■ **Instruções do exercício**:
A. Transcreva o trecho sobre as startups do Amapá entre "Segundo dados levantados" e "começo deste texto.", inclusive.
B. De acordo com os dados do Sebrae citados no trecho sobre as startups do Amapá, quantas startups existem no ecossistema amapaense?

■ **Trecho do texto**:
────────────────────────────────────────

Ingrid Barth, presidente da Abstartups, durante o Startups20 (Crédito: divulgação)
Ingrid Barth, presidente da Abstartups, durante o Startups20 (Foto: Divulgação)

Segundo dados levantados pelo Sebrae entre 2022 e 2024, o ecossistema amapaense tem cerca de 84 startups, gerando cerca de 500 empregos diretos e indiretos e gerando mais de R$ 10,2 milhões em faturamento em 2022. É um número pequeno em comparação com grandes centros do país, mas levando em conta o tamanho da população local (800 mil pessoas), não deixa de ser notável. Com estes números, Macapá se firmou como a 2ª capital da região Norte com maior número de startups (17,4%), só perdendo para Manaus (32,2%).

Além disso, segundo a própria presidente da Abstartups, o cenário de inovação no Amapá mostra um engajamento acima da média. “Eu queria muito fazer uma reuniao do Startups20 na Amazônia, cheguei a visitar outros estados, e vi que o Amapá tem um ecossistema de inovação muito maduro”, destacou Ingrid, respondendo um pouco à pergunta do começo deste texto.

Fazendo barulho

De acordo com Lindomar Góes, um dos fundadores da startup amapaense Proesc, e membro fundador do Tucuju Valley, grupo de empreendedorismo local, fazer o Amapá aparecer no mapa da inovação é uma batalha que foi travada “no grito”. Quando a gente começou, não tinha nada. Mas sempre fizemos muito barulho, o que chamou a atenção do Sebrae, passando a ter programas como o Startup Macapá, que agora é Startup Amapá”, pontua Lindomar, em entrevista para o Startups.

────────────────────────────────────────

■ **Linhas de dados**:

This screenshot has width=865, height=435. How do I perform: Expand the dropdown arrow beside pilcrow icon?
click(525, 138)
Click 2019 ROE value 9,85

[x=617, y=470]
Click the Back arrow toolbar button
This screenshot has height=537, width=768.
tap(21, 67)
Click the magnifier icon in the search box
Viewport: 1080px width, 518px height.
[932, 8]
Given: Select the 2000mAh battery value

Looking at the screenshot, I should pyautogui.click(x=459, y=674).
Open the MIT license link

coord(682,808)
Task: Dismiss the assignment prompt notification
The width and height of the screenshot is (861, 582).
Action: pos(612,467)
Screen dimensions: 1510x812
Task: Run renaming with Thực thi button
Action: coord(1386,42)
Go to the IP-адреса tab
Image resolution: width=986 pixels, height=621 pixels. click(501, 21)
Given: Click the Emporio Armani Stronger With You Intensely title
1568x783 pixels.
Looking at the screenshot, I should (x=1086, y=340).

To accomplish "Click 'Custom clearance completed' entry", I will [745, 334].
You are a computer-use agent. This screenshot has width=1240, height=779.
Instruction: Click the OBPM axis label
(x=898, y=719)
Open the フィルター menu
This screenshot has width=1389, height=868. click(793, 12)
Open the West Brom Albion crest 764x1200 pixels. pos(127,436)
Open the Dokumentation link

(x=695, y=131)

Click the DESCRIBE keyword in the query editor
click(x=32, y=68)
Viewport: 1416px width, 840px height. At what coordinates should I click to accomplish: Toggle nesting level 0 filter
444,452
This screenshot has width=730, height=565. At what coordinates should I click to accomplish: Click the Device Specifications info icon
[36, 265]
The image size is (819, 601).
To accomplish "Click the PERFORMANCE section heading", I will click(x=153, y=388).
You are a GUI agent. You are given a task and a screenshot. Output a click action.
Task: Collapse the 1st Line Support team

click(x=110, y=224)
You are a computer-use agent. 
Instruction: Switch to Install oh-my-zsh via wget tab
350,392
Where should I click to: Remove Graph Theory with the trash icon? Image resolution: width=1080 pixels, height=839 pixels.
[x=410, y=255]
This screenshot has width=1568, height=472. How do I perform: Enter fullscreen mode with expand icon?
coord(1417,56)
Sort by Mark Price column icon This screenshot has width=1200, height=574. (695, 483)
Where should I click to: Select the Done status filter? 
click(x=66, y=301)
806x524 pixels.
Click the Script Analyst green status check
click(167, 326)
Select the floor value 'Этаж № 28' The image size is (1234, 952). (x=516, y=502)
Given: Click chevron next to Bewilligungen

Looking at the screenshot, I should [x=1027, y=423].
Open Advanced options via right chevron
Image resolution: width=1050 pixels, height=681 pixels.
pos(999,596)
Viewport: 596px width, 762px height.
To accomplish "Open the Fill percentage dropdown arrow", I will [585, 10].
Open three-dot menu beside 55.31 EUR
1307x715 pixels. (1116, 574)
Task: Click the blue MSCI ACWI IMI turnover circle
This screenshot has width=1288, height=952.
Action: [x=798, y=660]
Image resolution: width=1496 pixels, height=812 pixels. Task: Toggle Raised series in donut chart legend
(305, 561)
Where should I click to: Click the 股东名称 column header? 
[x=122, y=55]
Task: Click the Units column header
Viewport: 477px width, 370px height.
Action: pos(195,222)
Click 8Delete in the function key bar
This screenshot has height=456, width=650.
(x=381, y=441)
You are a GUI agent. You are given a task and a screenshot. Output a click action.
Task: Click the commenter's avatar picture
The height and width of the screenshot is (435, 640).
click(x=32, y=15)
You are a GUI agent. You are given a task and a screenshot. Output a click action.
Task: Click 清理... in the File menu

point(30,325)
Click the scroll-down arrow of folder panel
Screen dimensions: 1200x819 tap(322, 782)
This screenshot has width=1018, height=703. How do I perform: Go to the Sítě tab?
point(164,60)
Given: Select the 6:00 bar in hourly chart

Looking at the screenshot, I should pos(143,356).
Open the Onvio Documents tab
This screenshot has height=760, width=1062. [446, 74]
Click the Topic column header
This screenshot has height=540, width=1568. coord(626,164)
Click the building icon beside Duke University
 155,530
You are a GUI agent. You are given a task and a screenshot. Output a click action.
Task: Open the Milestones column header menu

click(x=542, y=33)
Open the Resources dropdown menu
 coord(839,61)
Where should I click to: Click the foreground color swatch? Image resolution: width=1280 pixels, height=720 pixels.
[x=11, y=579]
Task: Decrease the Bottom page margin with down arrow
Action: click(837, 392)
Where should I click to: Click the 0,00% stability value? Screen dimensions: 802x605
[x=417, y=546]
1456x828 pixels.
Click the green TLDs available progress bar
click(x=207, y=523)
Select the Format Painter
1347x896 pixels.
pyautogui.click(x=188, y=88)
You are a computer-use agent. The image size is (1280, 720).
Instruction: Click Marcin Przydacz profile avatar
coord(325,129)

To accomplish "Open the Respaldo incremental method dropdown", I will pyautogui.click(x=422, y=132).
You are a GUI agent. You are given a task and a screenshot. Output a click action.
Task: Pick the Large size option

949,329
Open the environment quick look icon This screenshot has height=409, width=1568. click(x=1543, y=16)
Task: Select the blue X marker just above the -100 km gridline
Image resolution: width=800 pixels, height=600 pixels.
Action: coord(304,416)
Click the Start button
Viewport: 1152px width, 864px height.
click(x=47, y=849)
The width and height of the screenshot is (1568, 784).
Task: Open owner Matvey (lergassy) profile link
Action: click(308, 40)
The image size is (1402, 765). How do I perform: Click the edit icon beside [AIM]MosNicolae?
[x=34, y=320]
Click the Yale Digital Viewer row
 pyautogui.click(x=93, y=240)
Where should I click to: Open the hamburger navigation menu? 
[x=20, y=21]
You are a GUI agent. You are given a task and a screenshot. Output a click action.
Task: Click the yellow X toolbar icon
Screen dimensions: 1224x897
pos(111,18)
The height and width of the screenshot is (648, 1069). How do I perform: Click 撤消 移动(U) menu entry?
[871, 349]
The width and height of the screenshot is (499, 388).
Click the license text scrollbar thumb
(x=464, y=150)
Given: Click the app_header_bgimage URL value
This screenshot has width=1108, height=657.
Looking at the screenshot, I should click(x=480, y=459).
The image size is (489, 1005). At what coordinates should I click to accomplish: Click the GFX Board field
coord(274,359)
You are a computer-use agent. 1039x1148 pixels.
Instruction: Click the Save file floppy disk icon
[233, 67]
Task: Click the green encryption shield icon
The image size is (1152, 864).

────────────────────────────────────────

■ **Respostas esperadas**:
A.
Segundo dados levantados pelo Sebrae entre 2022 e 2024, o ecossistema amapaense tem cerca de 84 startups, gerando cerca de 500 empregos diretos e indiretos e gerando mais de R$ 10,2 milhões em faturamento em 2022. É um número pequeno em comparação com grandes centros do país, mas levando em conta o tamanho da população local (800 mil pessoas), não deixa de ser notável. Com estes números, Macapá se firmou como a 2ª capital da região Norte com maior número de startups (17,4%), só perdendo para Manaus (32,2%).

Além disso, segundo a própria presidente da Abstartups, o cenário de inovação no Amapá mostra um engajamento acima da média. “Eu queria muito fazer uma reuniao do Startups20 na Amazônia, cheguei a visitar outros estados, e vi que o Amapá tem um ecossistema de inovação muito maduro”, destacou Ingrid, respondendo um pouco à pergunta do começo deste texto.

B. Cerca de 84 startups.